### Records supplied
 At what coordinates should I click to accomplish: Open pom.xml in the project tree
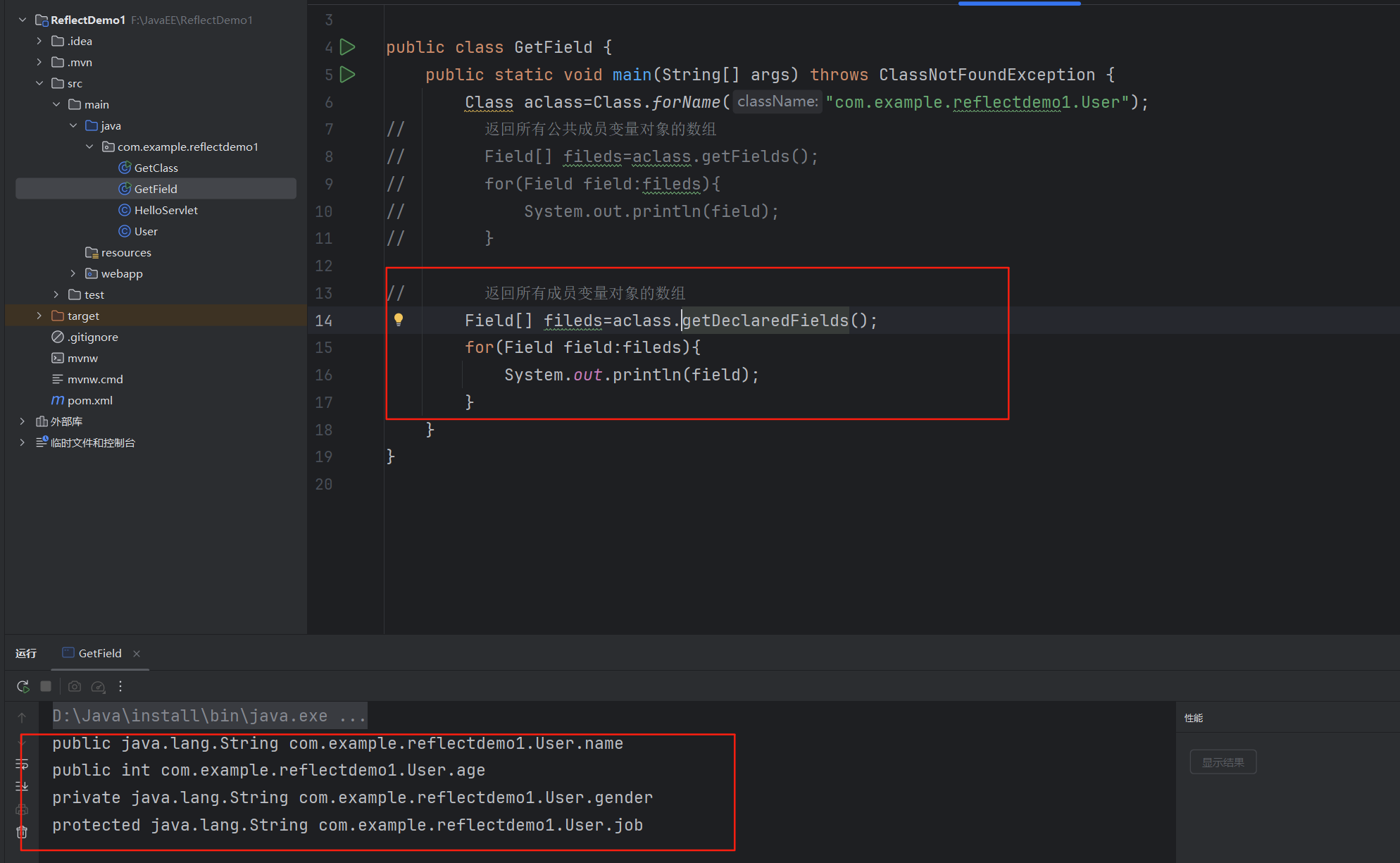[x=89, y=400]
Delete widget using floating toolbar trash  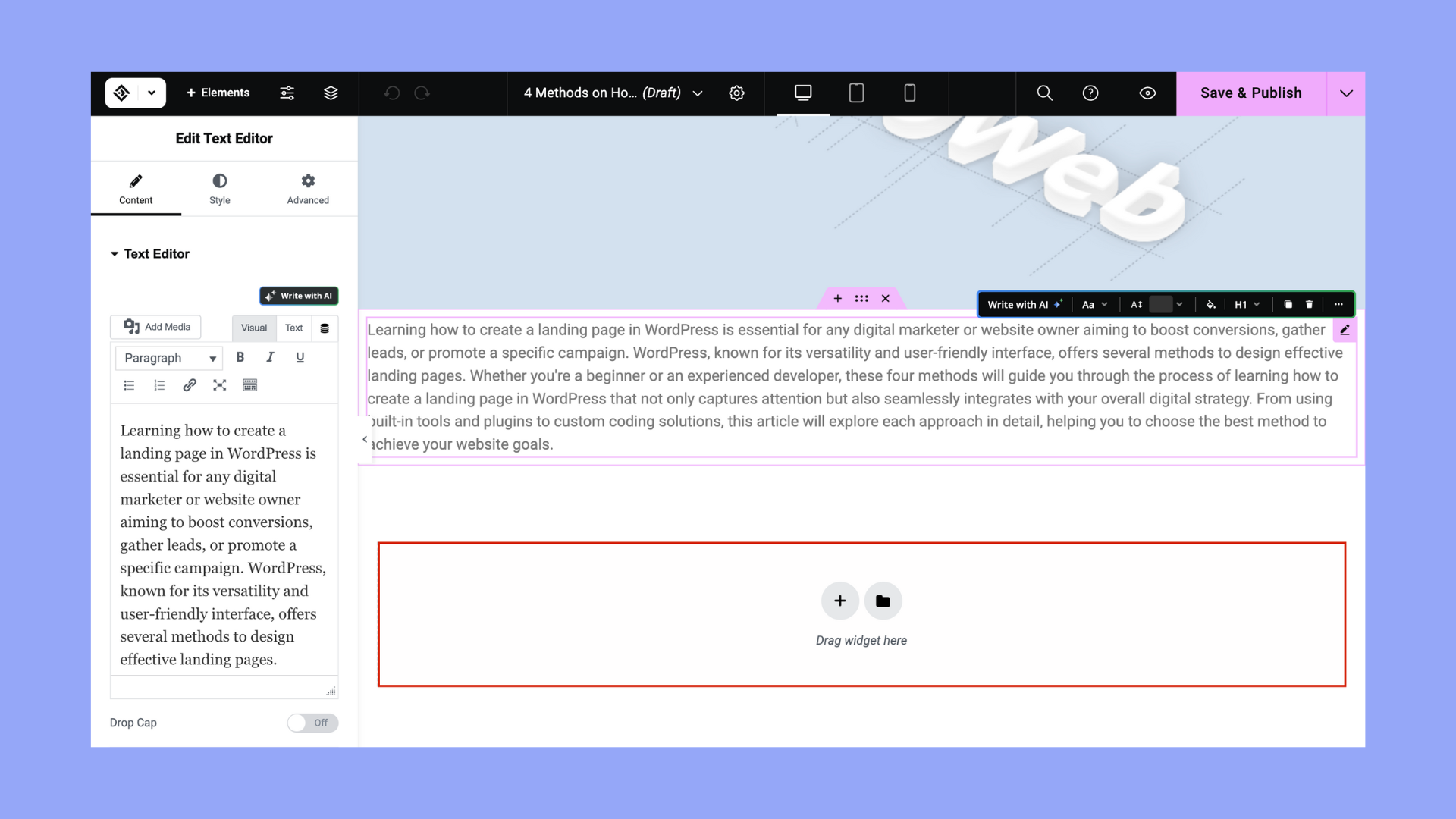tap(1309, 304)
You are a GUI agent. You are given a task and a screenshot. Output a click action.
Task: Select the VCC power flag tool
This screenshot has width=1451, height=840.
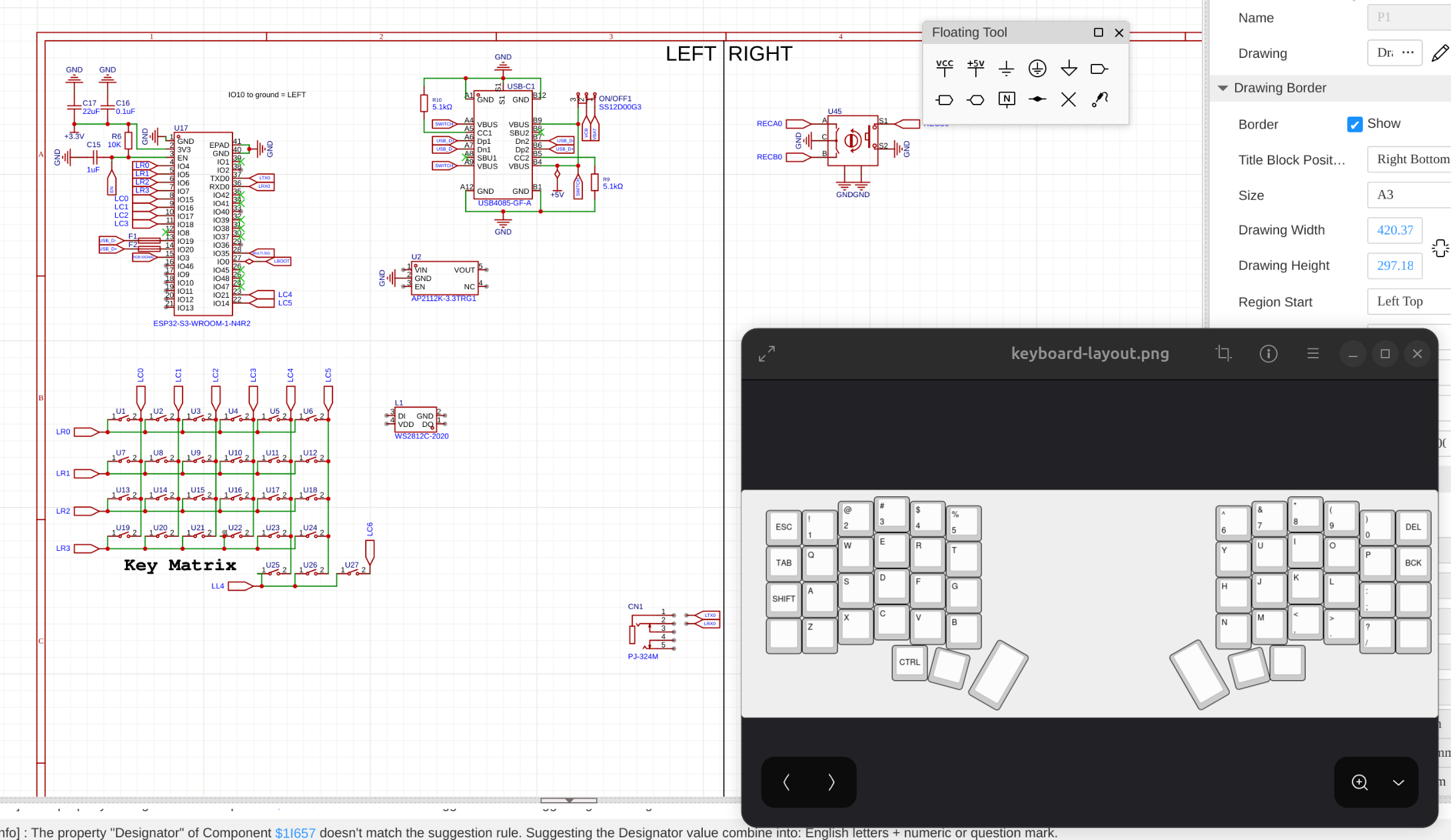point(944,68)
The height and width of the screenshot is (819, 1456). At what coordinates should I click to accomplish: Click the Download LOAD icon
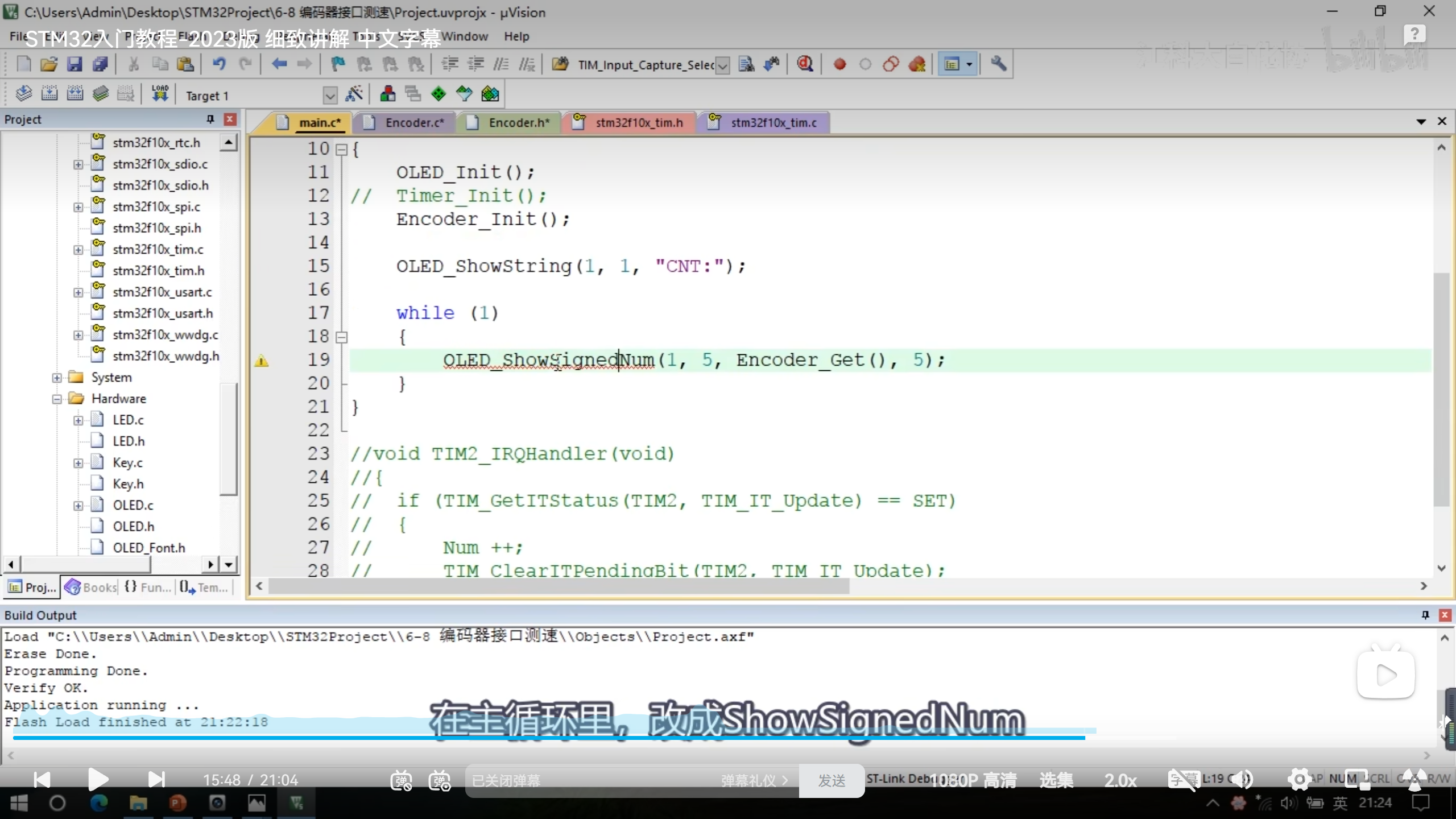tap(160, 93)
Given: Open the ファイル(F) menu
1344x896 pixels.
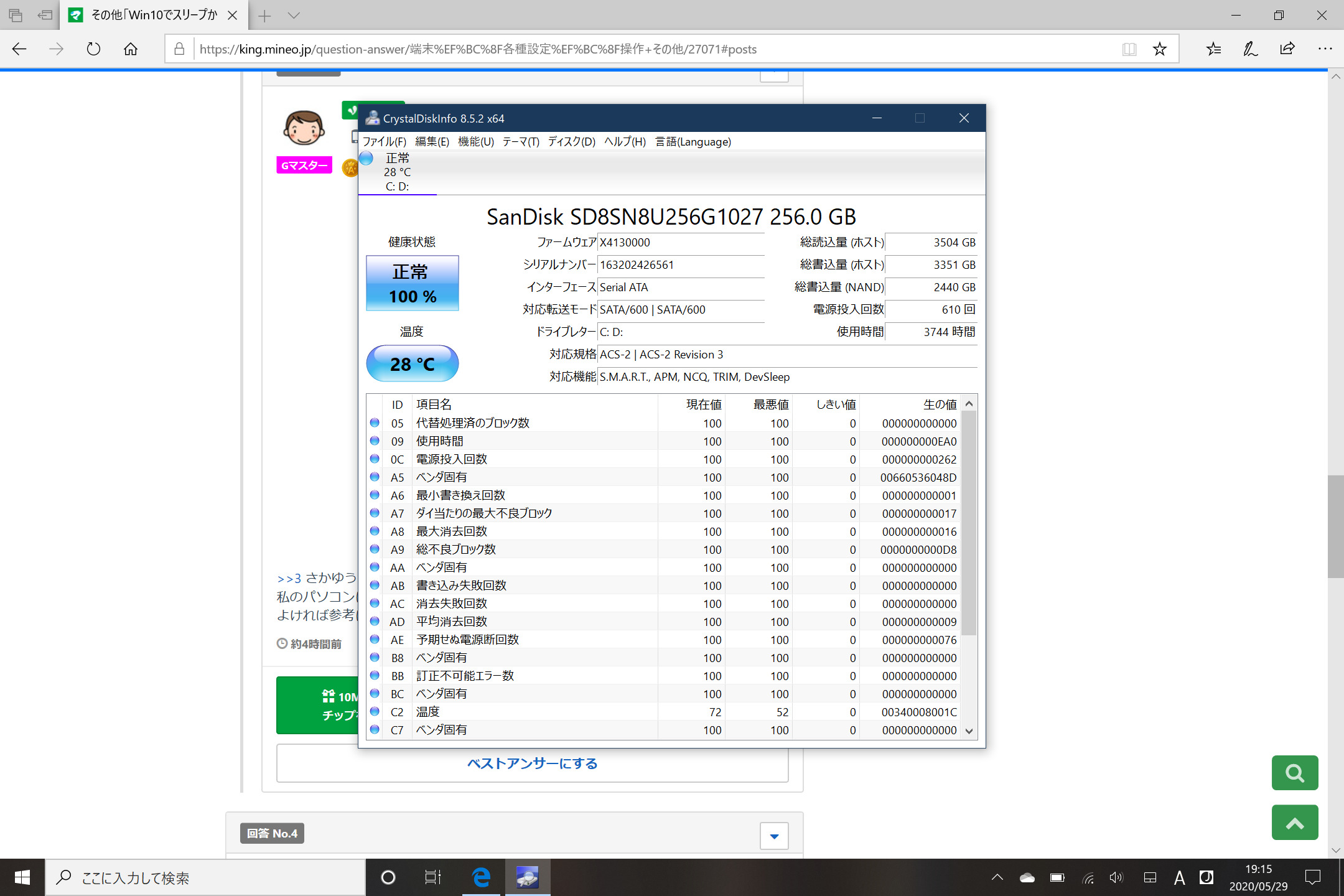Looking at the screenshot, I should pos(384,142).
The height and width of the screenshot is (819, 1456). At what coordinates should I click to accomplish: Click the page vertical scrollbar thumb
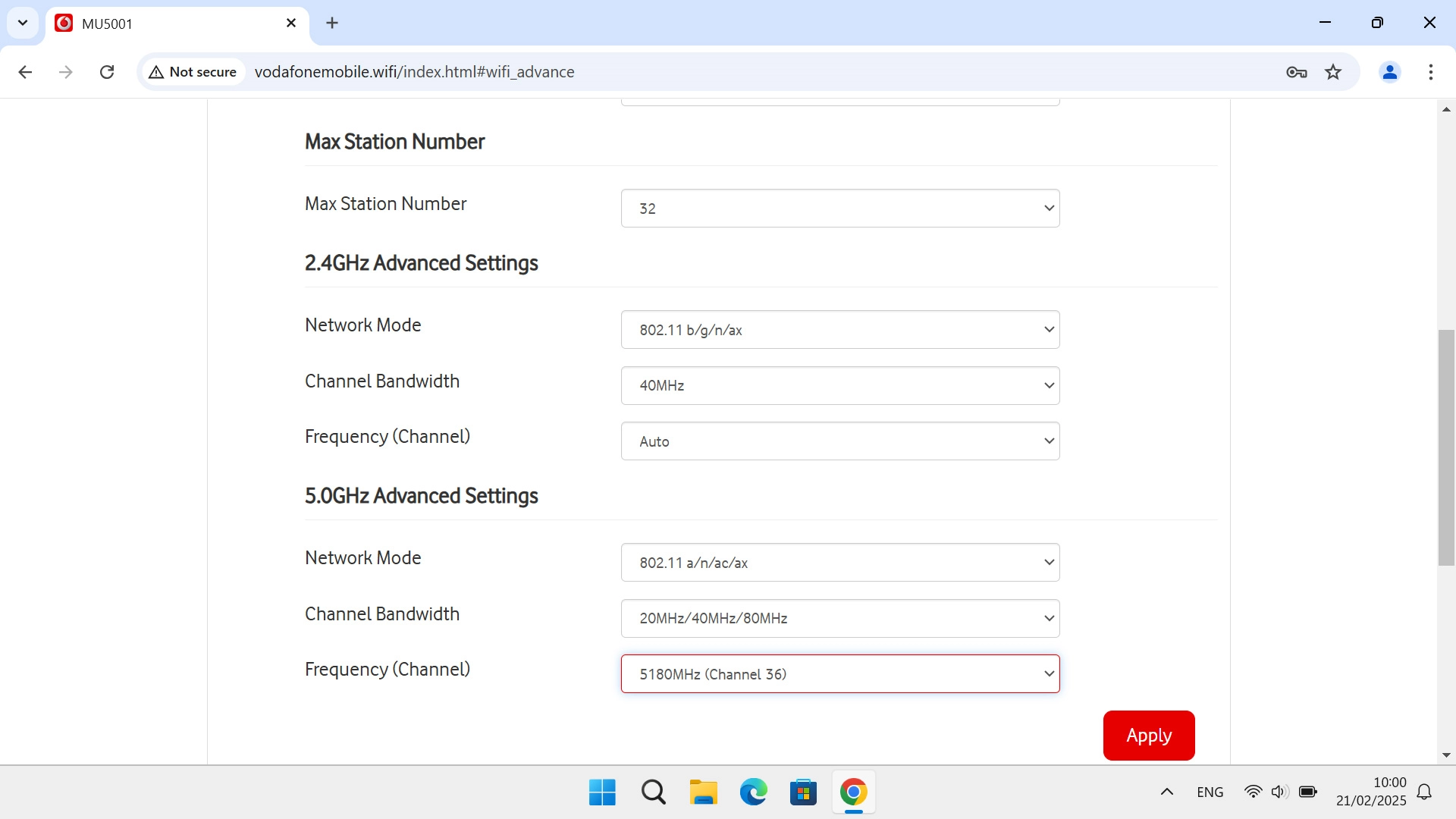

### Aim of the exercise
Only the lines from the one containing "This screenshot has width=1451, height=840." through the final line of the records should be retyped, exactly, with every picture omitted.

### Response to this task
This screenshot has width=1451, height=840.
point(944,68)
The height and width of the screenshot is (819, 1456). At what coordinates should I click to accomplish: Click the Download LOAD icon
tap(160, 93)
Given: Open the ファイル(F) menu
1344x896 pixels.
Looking at the screenshot, I should pos(384,142).
The height and width of the screenshot is (819, 1456). At what coordinates should I click to accomplish: Click the page vertical scrollbar thumb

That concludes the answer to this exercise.